What if universities harnessed the power of their size and the variety of their endeavors to help Ph.D. students gain career experience while still in school?
It is easy for newly minted Ph.D.s, especially those in the Humanities, to feel that they are only qualified to teach; apart from their research, this is the work that they have been doing in grad school. (This may be one of the reasons that so many go either willingly or unwillingly into the adjunct trenches.) Through more varied and tailored assistantships, graduate students would gain exposure to a variety of fulfilling careers as well as hands-on experience, becoming more competitive on the non-academic job market.
In my case, my advisor and department chair expressed support for my alternative career search but they had no resources or guidance to offer. I was in the dark saying yes to every opportunity that came my way in the hope that it would make me more competitive for jobs outside of the academy. I wrote an encyclopedia article, attempted to curate an art exhibit, and took on leadership roles in student groups*. The result was a chaotic CV and an even more chaotic job search.
What if in lieu of a semester or two of teaching, Ph.D. students in the Humanities and other teaching-intensive fields could acquire career skills through other kinds of assistantships? In addition to the missions of teaching and research, universities are sprawling enterprises that curate library and art collections, publish books and journals, and are staffed with experts in business administration, information technology, fundraising, marketing, and many other fields. A graduate student who spends a semester or two working in one of these areas would gain exposure to alternative careers and begin building a competitive resume.
For example, in a recent article in The Chronicle of Higher Education, Fordham University English Professor Leonard Cassuto profiled a unique course of study developed by a then Penn State English Ph.D. student and her advisor that would lead toward a non-academic career in writing. In reading this piece, I was struck by two points in particular: 1) the advisor took on the challenge of helping his student prepare for a career track that he himself was not an expert in and 2) they found ways for the student to get practical experience through assistantships that were not limited to teaching. In short, the advisor and advisee successfully overcame common points of resistance that could have derailed the student.

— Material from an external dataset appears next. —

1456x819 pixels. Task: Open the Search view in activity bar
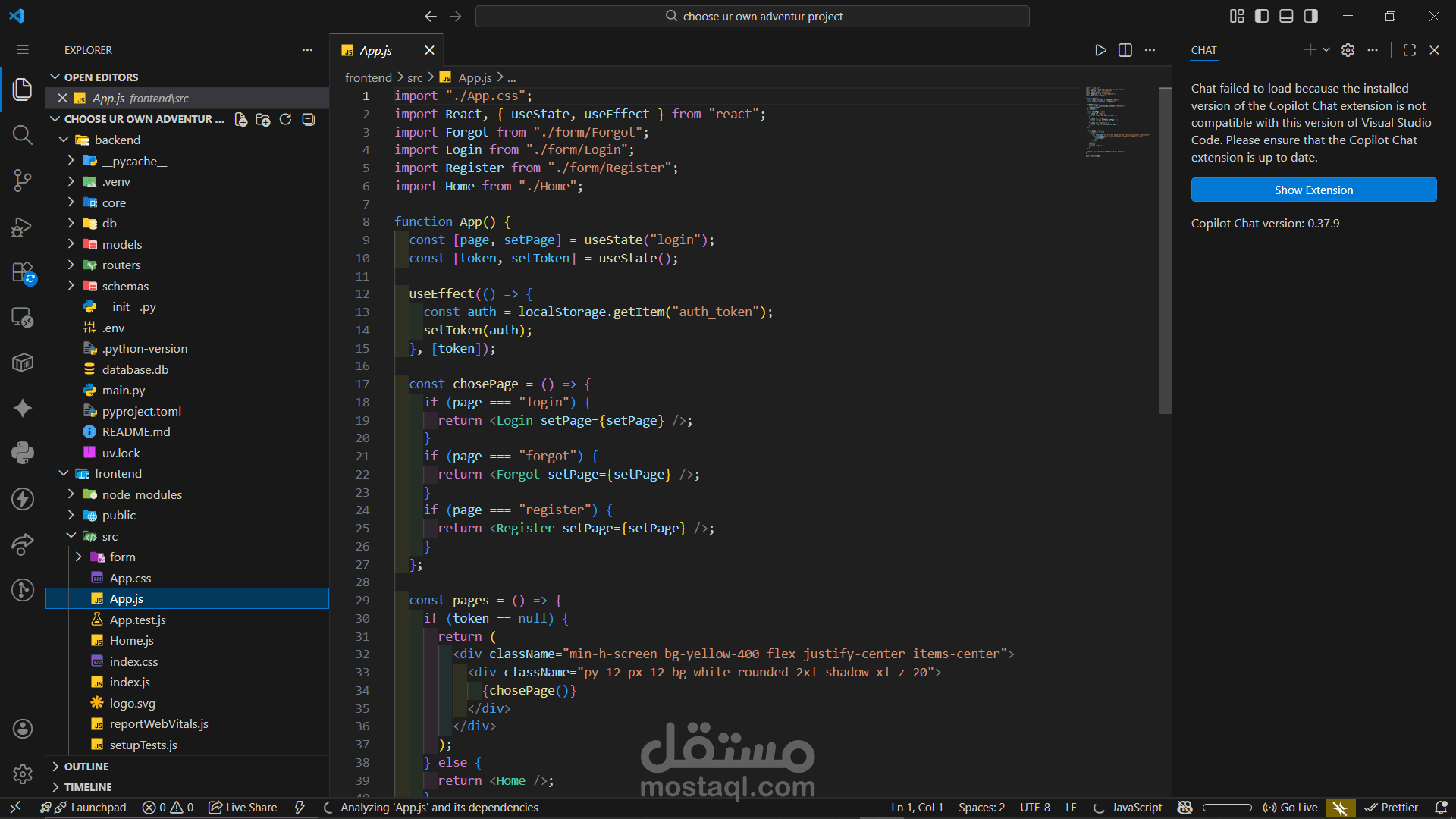(x=23, y=135)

In this hypothetical world of alt-ac assistantships, graduate students would not stop teaching altogether. In fact, teaching allows grad students to develop transferrable skills in communication, collaboration, and project management (although they often need help articulating these to potential employers). It would simply mean that there would be assistantships available beyond teaching for motivated, alt-ac oriented graduate students to get their feet wet, explore some career options, and develop needed skills and experience to better position themselves on the existing job market.

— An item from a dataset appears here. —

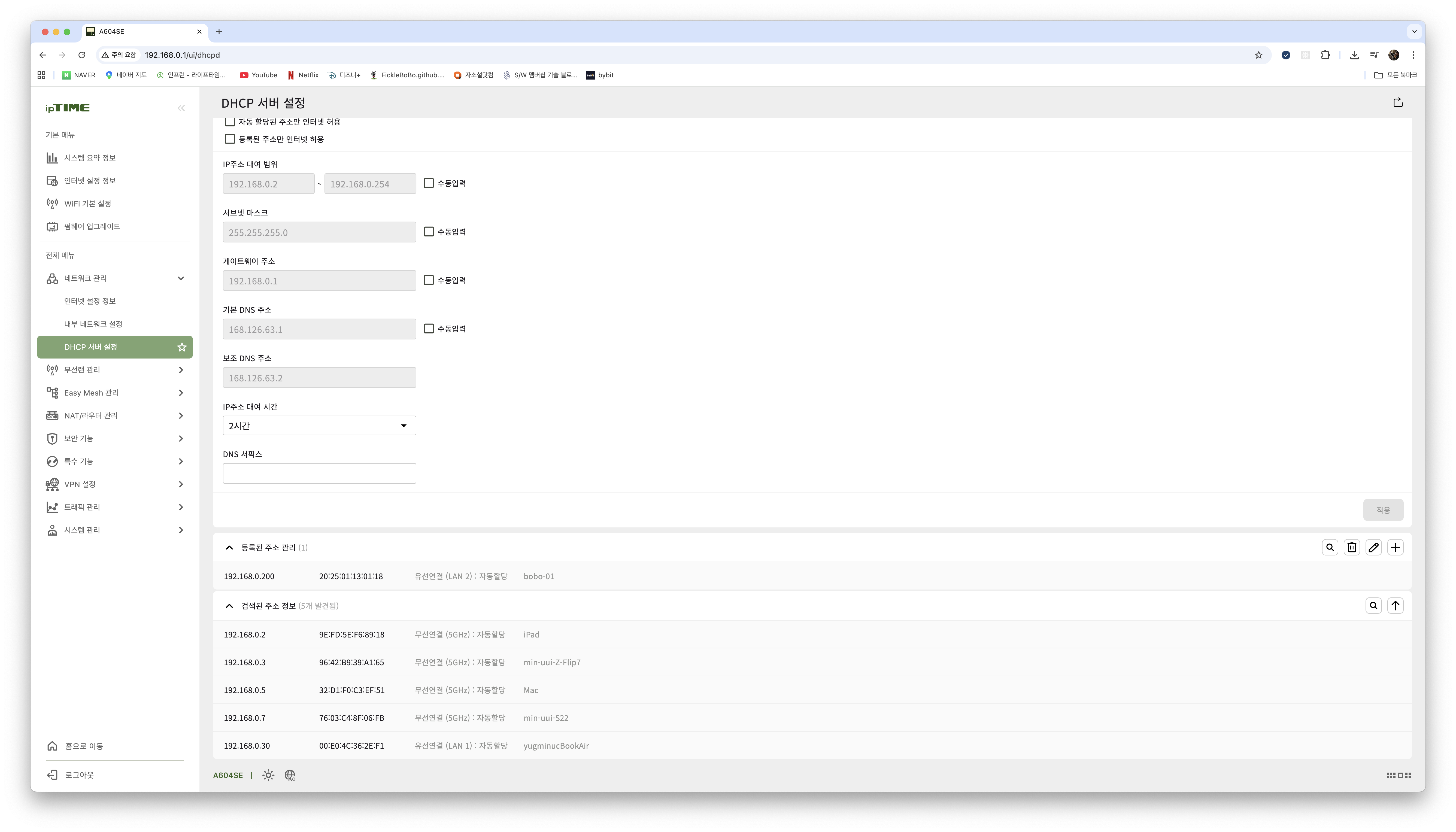Open the IP주소 대여 시간 dropdown
This screenshot has width=1456, height=832.
319,426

*A side note about student groups: Many faculty think of student groups and student governance organizations as places to gain useful job skills like teamwork and project management. But the experience gleaned from such groups depends on the content and mission of the groups as well. My leadership experiences primarily consisted of event planning, rather than the writing, publishing, communications, or curatorial work that I imagined myself moving toward after graduation. Student groups have a role to play in graduate professional development, but they are not a replacement for the actual work experience offered by the assistantship.